Provided data:
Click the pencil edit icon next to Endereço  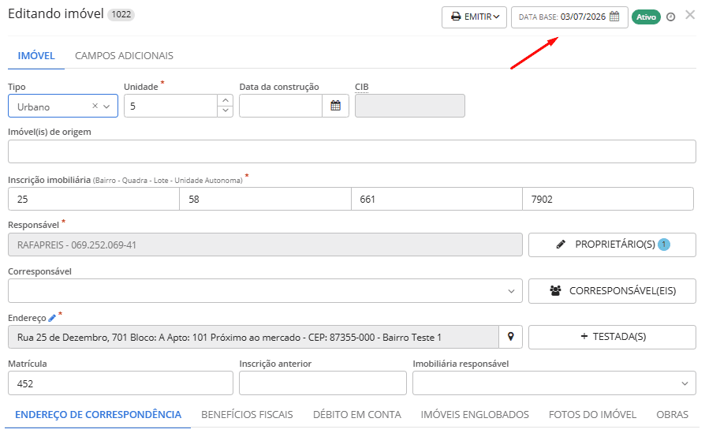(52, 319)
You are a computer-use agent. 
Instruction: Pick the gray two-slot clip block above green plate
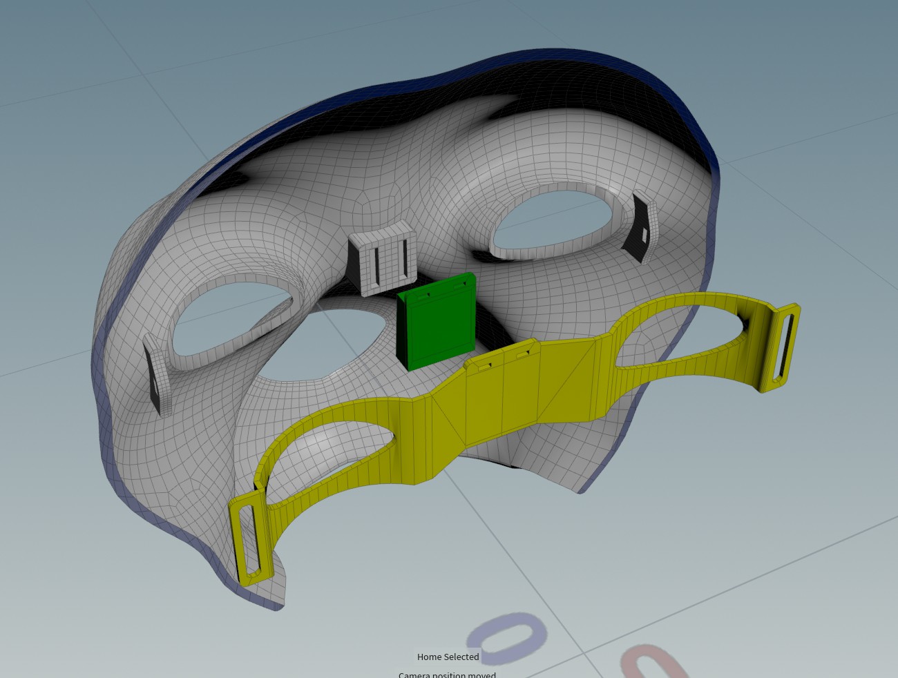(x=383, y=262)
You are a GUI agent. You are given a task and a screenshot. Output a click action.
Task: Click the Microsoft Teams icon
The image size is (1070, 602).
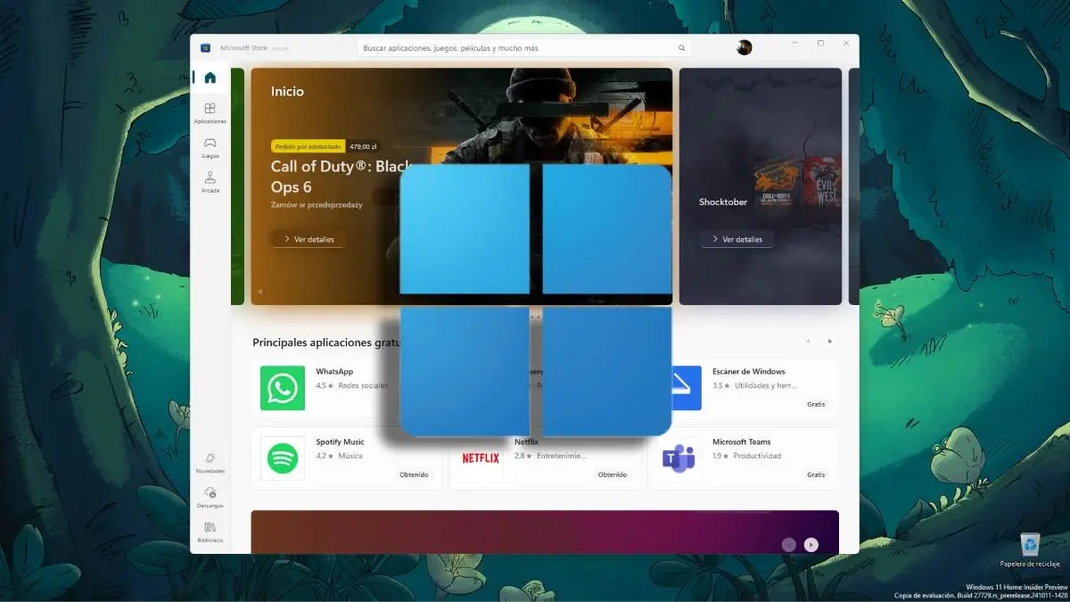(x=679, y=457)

---

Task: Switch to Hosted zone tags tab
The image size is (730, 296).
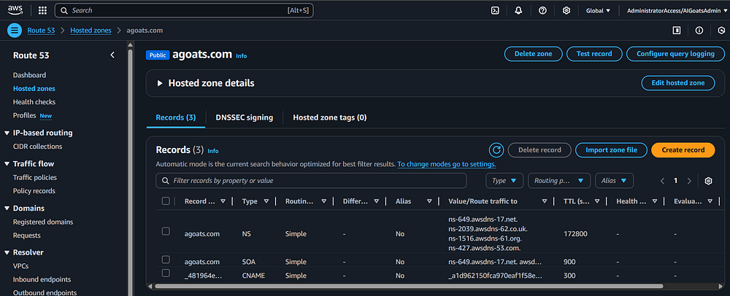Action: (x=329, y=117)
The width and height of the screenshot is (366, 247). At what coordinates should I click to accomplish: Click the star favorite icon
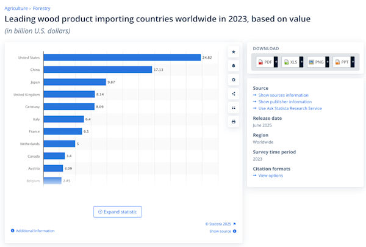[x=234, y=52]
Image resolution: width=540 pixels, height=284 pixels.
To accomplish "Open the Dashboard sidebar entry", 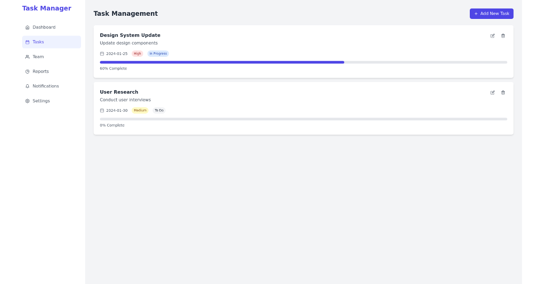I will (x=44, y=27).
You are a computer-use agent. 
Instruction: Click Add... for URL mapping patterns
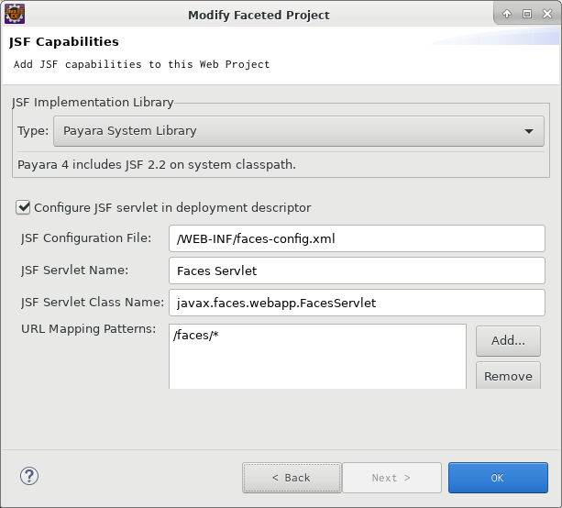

Exercise details: Please transcribe the listing from the line with "You are a GUI" to the line with "(x=679, y=457)", including both of those lines, and leave the pictures out of your answer.

The completed task:
You are a GUI agent. You are given a task and a screenshot. Output a click action.
Task: Click the Microsoft Teams icon
The image size is (1070, 602).
(x=679, y=457)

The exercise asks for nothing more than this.